One issue with being a Mac user is that you can’t just plug any old keyboard in – in the UK at least. British PC and Mac keyboards have a very different layout when it comes to symbols. For example, the @ symbol on a British PC keyboard is on the far-right side, with the ‘l’ and ‘;’ to the left and ‘#’ and enter to the right. On a British Mac keyboard, it’s shift+2, like on American keyboards. As someone who uses a PC at work and a Mac at home, you wouldn’t believe how many times I’ve used ” instead of @ and vice versa.

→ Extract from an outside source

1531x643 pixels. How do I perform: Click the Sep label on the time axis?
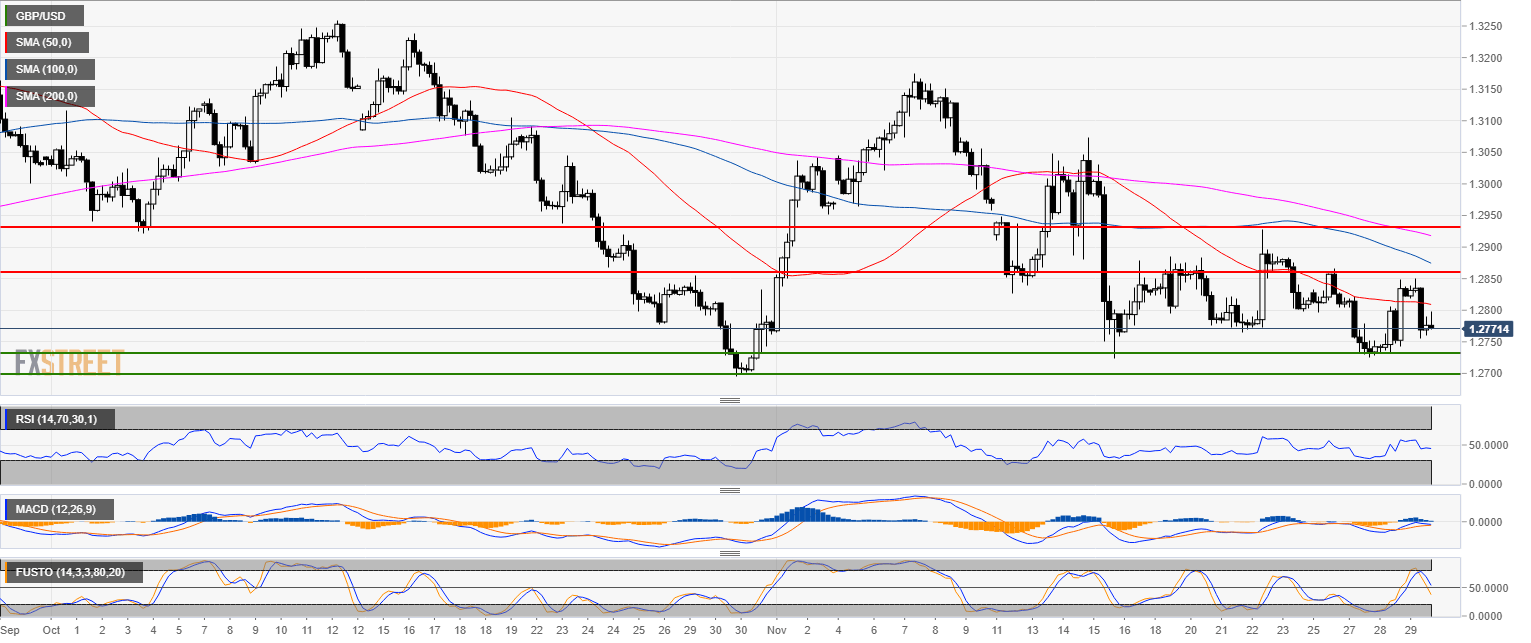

Of course, one way around that would be to just buy an American keyboard; the only difference being that I’d press ‘#’ to get the ‘£’ symbol. With that in mind, the Satechi Bluetooth Wireless Smart Keyboard becomes an option; it’s £42 on Amazon, has arrow keys and a numeric keypad, and can connect to 5 separate Bluetooth devices as well as via USB. The reviews on Amazon UK are quite positive, but less-so on where there are some negative comments about the build quality.

I haven’t yet decided which one of these to go for. I’m minded to buy the Satechi model as it’s the best balance of features and price, but I wonder whether it would be worth spending a little more on a keyboard that is certain to last longer. After all, it’s something that I’ll be using every day.


  1. Make sure you update the site when you decide – I didn’t even realise there was a keyboard that would switch between two devices. Would be very handy at work when I’m working on my desktop and laptop mostly at the same time. I do use Microsoft’s garage to have a virtual kvm which allows me to use one keyboard to move off to the left and seemlessly switches to the laptop, and back to the right to switch to the desktop again. Very nice and worthwhile – but only useful if both machines are on the same physical network which isn’t always the case. Now if there was something that would switch the monitor(s) at the same time but fool the pc into thinking it’s still connected so I could have my 3 monitors on both my machines……

  2. Hi Neil. Long-time reader here. About a year and half ago, I bought a DasKeyboard, which I absolutely love. I will never buy another keyboard brand. It looks like they have them for Mac and in the UK.
    P.S. Congratulations on all your life changes since last I commented (about 7 or so years ago), career, marriage, house, upcoming baby.